Newspaper article The Journal (Newcastle, England)

Keeping Control in a Crisis; It Is Every Employer's Nightmare: A Work-Related Accident Resulting in Serious Injury or, Even Worse, a Fatality. Tim Hill, Regulatory Expert at Eversheds Law Firm in Newcastle, Looks at How Businesses Can Plan for and Respond to a Crisis

Newspaper article The Journal (Newcastle, England)

Keeping Control in a Crisis; It Is Every Employer's Nightmare: A Work-Related Accident Resulting in Serious Injury or, Even Worse, a Fatality. Tim Hill, Regulatory Expert at Eversheds Law Firm in Newcastle, Looks at How Businesses Can Plan for and Respond to a Crisis

Article excerpt

Byline: Tim Hill

QUITE apart from the human tragedy, the next thought in today's legal climate is more than likely the fear that the employer themselves, both as a company and as individual directors or managers, could end up facing criminal charges as a result of not doing everything that was 'reasonably practicable' to prevent the accident occurring. This is a very high hurdle to overcome.

How an organisation responds to such a crisis, particularly in the first 72 hours, is crucial. Not only does the interaction with the regulatory authorities often set the tone for the ensuing investigation which could last many months or even years, but also, in our experience, the speed and quality of an organisation's response in such a high pressure situation tends to be indicative of that organisation as a business.

Make no mistake: good management of health and safety is good business, and those organisations who make it a top priority, more often than not, are top performing players in their own market.

Trying to manage a crisis without a tried and tested emergency response plan is very difficult. The regulatory authorities (for example, the Police, HSE, or Environment Agency) will be demanding access to premises, documents and people, and may seek to use their powers with threats to use their wide ranging powers if you do not agree quickly.

Staff will be seeking guidance as well as making their own demands to adequate legal advice and, potentially, representation if they are requested to be interviewed.

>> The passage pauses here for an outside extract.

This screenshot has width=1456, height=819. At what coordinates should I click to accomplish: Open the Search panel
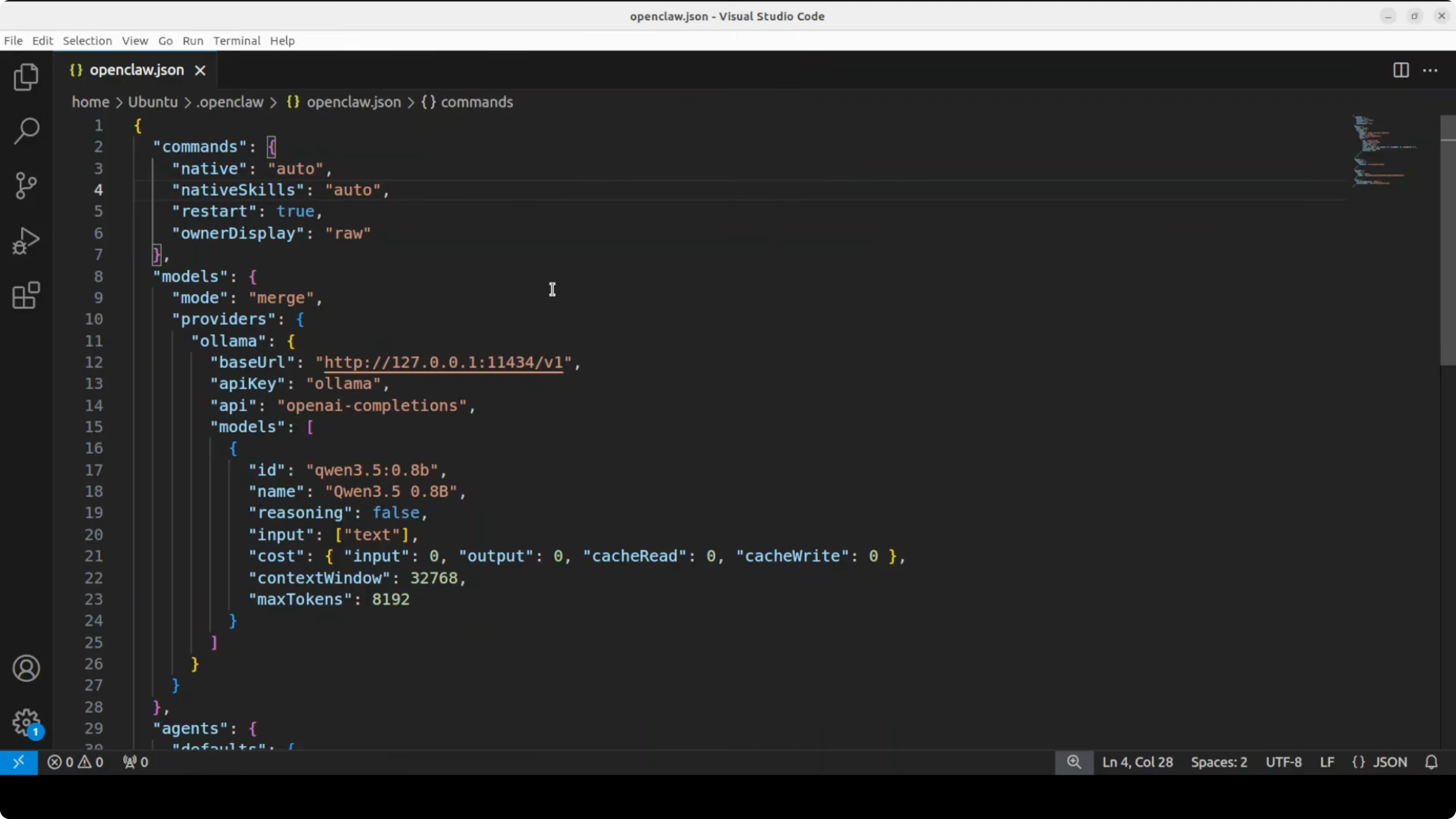[x=25, y=131]

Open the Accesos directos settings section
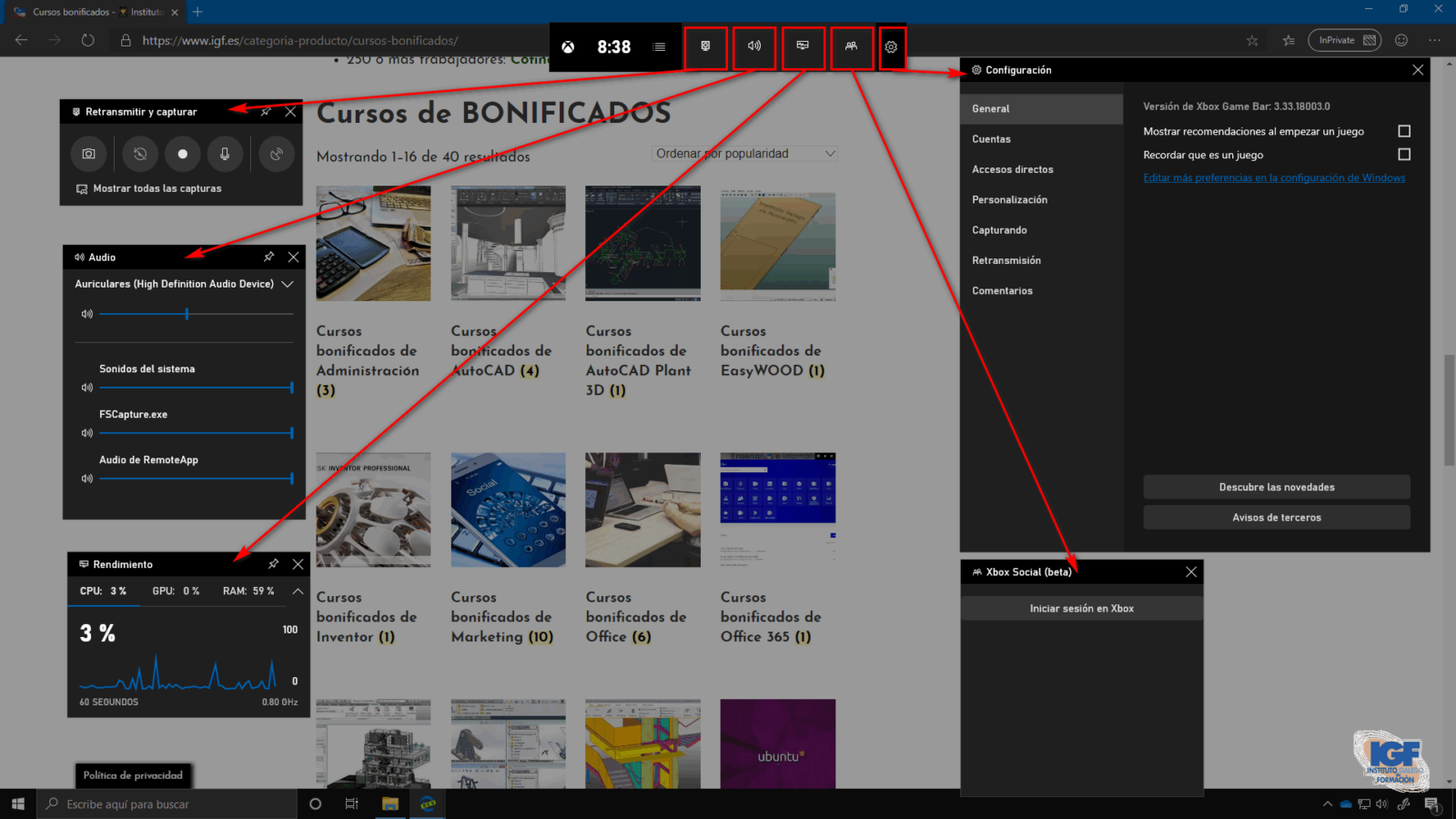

There conceivably could be actual or potential conflicts of interest between the organisation and employees which leads to its own problems. There is also the very real practical issue of running the business, which could well have become compromised either by damaged equipment or threats of regulatory notices prohibiting certain key operations. By their very nature, this sort of crisis is often well outside the comfort zone of even the most experienced director or manager, and external assistance can be vital.

As part of any emergency

response plan, an organisation needs to set up links with specialist regulatory lawyers who are familiar with dealing with the authorities in crisis situations and able to respond outside normal hours and get to your site, wherever it may be. …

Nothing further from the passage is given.